▶ [Records supplied]
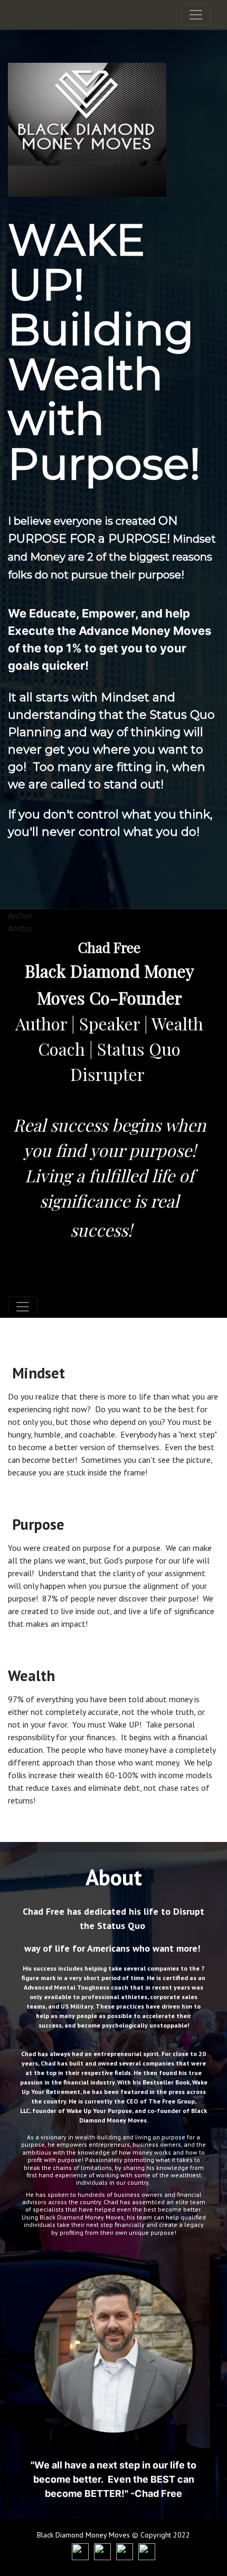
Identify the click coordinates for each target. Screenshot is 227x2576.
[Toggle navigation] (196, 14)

* * *

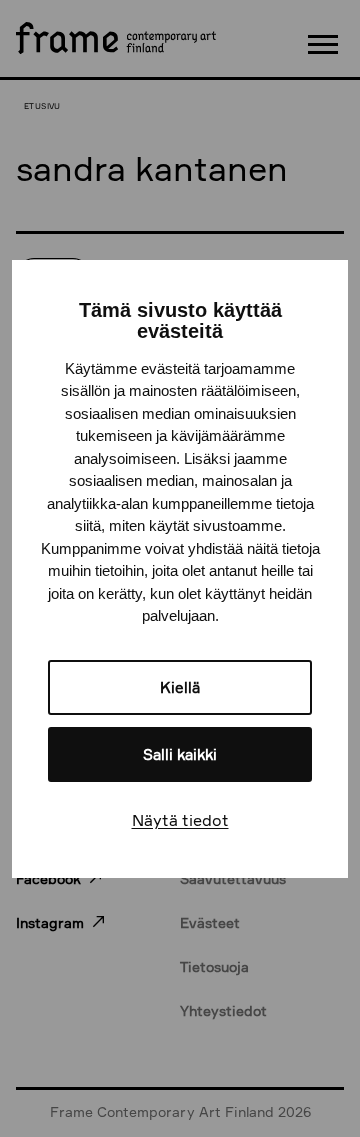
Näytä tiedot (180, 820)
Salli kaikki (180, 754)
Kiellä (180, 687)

...

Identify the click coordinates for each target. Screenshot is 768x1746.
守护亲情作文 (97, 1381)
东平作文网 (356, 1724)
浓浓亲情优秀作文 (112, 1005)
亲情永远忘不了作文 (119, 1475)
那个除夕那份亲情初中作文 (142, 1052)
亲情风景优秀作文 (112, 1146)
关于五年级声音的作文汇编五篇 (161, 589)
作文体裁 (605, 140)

▶ [What is needed] What do the lines above say from the one containing "Screenshot is 768x1746." down to the one containing "作文体裁 (605, 140)"? Return them exactly, both end lines included, and only them.

▶ [Answer to this exercise]
Identify the click coordinates for each target. Screenshot is 768x1746.
守护亲情作文 (97, 1381)
东平作文网 (356, 1724)
浓浓亲情优秀作文 (112, 1005)
亲情永远忘不了作文 (119, 1475)
那个除夕那份亲情初中作文 (142, 1052)
亲情风景优秀作文 (112, 1146)
关于五年级声音的作文汇编五篇 (161, 589)
作文体裁 (605, 140)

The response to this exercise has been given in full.